# Smith and Wesson model 27 question.



## Deanne

I have my eyes on a used but looks nearly brand new Smith and Wesson model 27 .357 magnum.I like the gun very much but it priced higher than lots of new guns.They want $735 for it,is that a good deal.They say it is a collecter's gun and that why it is higher than new ones.


----------



## Baldy

The M-27/.357mag is one of the Cadillac's of S&W in days gone bye. I have not priced any lately but they were running at about $550 here last summer. I would say that is high for my area.

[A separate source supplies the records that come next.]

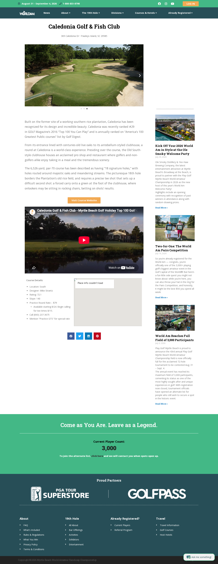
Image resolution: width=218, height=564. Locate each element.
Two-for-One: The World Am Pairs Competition (173, 248)
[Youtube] (172, 4)
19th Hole (72, 518)
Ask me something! (201, 557)
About (64, 12)
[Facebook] (159, 4)
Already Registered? (125, 518)
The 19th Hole (90, 12)
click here (97, 455)
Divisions (116, 12)
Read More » (161, 207)
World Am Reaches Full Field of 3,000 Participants (174, 338)
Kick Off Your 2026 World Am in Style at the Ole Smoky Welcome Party (174, 150)
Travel (160, 518)
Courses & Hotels (145, 12)
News (47, 12)
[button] (28, 75)
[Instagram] (166, 4)
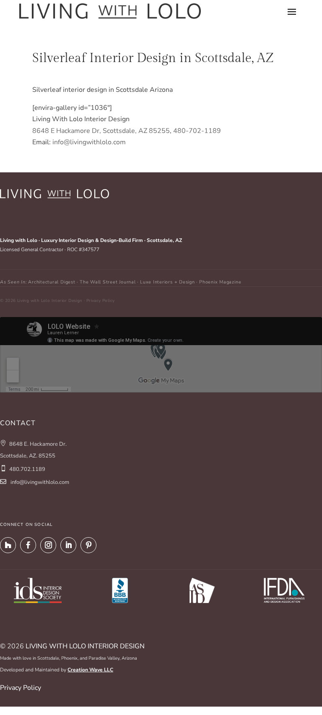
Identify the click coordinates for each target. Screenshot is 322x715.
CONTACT (18, 423)
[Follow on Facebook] (28, 545)
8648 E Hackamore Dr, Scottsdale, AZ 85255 (101, 130)
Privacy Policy (20, 687)
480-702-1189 (197, 130)
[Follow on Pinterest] (88, 545)
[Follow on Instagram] (48, 545)
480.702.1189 (27, 469)
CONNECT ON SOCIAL (26, 525)
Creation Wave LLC (90, 669)
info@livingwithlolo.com (89, 142)
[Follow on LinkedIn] (68, 545)
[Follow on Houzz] (8, 545)
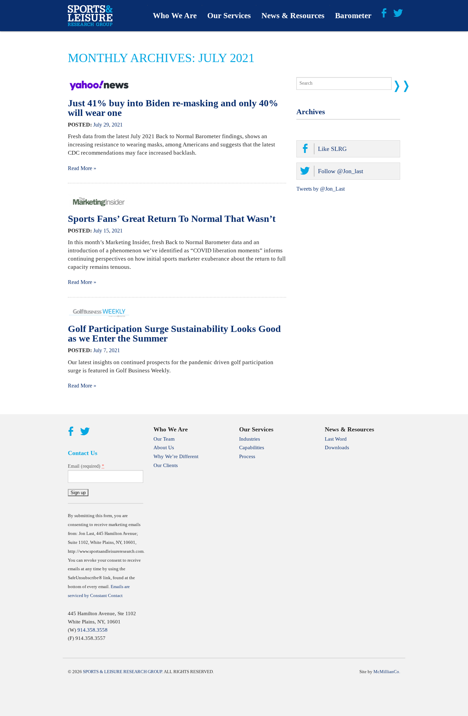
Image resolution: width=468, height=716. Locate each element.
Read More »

I know they have gone up some but not a $185. Good luck.:smt033


----------



## soldierboy029

Hey Deanne, I would say its fairly priced if its a first gen smith and like new in the box, but if its slightly used and doesn't have everything thing I would try to bargin it down to about $650, you can get a general idea of what people are paying buy going to www.gunbroker.com.


----------



## Dsig1

There are several for sale on Gunbroker.com. There are two in particular, in very good condition that are offered at no reserve, with multiple bids, selling in the upper $600's. Many others are in the mid $700's with no bids. My guess is that the Blue Book value is listed between $700 and $750 for a Model 27 in 98% condition. Even so, it is only worth what someone is willing to pay for it. If you think the price in the store is high, offer a lower price. The worst that can happen is they say no. They could also accept your offer or counter your offer which reduces your cost.


----------



## Old Padawan

Great gun fun to shoot. Check the model number on the frame and see if it is a 27, 27-1,27-2 etc. If its a 27 with no dash it is the earlier version and worth more.

Good info from Soldie Boy. The oline sites are a good guage of the current value.


----------



## Bob Wright

If it is a pre-Model 27, it is of higher collector's value. Later models shouldn't run over about $600.00. However, I did see a new, unfired Model 28 asking price $649.00.

For my money, for a good .357 Magnum DA gun, I'd try for the Model 586. I believe it to be the better of the two.

Bob Wright


----------



## MLB

Hello Deanne, I recently picked up a Model 27-5 in 98% condition for $400. The "-5" isn't as valuable as the earlier models though. Perhaps the one you are looking at is one of those.









Best of luck.


----------



## Deanne

Thanks to everyone for the great information,i think i will call them today and find out about the dash number.I told my friend about it and he said that the gun-store it is at usally has higher prices than others in area.Thanks for your help and have a great day.


----------